#### [Text passage]

For the assessment of the mortars used in the past, several laboratory methodologies are available, and some of the more common ones are outlined in the table below. The essential question is, precisely what level of information is required from the testing? Answers to this question allow a planned approach and scheduling of appropriate procedures.
Achieving the requisite level of information often involves a combination of complementary techniques balanced by a pragmatic, cost effective approach when tailoring laboratory testing to objectives.

#### [Objective]
Output the passage on testing old mortars word for word, between "For the assessment" and "of appropriate procedures.", inclusive. The records that follow this passage were drawn from a different source.

#### [Dataset excerpts]
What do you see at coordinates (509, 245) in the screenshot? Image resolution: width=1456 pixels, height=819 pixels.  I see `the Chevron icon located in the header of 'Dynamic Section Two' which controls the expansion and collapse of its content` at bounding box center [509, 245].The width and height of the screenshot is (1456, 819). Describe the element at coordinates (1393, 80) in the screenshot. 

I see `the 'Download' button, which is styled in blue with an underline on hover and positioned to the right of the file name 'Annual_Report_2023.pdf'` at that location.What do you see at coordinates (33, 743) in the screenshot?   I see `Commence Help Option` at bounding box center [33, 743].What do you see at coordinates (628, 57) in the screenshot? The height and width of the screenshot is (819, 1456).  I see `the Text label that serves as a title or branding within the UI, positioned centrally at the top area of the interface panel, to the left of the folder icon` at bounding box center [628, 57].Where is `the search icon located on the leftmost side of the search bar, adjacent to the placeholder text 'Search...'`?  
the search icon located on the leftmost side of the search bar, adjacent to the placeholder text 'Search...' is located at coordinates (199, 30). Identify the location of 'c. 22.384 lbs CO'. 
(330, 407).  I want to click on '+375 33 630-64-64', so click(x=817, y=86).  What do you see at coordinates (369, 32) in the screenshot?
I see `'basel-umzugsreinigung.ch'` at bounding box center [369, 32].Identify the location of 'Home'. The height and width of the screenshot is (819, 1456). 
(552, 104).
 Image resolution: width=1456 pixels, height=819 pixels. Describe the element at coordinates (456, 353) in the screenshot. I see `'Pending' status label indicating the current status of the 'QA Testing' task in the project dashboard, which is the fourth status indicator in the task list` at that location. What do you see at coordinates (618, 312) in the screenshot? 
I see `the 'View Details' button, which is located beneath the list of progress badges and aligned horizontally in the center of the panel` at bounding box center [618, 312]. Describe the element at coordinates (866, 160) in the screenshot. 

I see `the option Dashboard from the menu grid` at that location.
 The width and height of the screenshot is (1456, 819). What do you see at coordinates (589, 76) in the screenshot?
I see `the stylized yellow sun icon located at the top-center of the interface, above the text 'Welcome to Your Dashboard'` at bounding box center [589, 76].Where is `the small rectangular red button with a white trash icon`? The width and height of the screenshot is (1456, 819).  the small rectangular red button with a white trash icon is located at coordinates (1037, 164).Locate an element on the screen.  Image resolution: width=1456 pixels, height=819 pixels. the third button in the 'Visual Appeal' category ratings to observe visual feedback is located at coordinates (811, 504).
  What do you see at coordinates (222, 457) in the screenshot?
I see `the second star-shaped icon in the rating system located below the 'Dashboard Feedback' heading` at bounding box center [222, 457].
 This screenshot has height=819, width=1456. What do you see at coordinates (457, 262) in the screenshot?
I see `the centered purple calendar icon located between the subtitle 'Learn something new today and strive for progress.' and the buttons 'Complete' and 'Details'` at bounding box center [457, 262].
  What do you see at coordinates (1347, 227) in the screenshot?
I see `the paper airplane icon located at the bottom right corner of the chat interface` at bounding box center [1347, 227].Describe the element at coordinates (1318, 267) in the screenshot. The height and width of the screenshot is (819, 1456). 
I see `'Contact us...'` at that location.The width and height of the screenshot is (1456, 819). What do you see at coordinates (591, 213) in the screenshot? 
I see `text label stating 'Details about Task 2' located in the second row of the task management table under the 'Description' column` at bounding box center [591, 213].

#### [Response]
For the assessment of the mortars used in the past, several laboratory methodologies are available, and some of the more common ones are outlined in the table below. The essential question is, precisely what level of information is required from the testing? Answers to this question allow a planned approach and scheduling of appropriate procedures.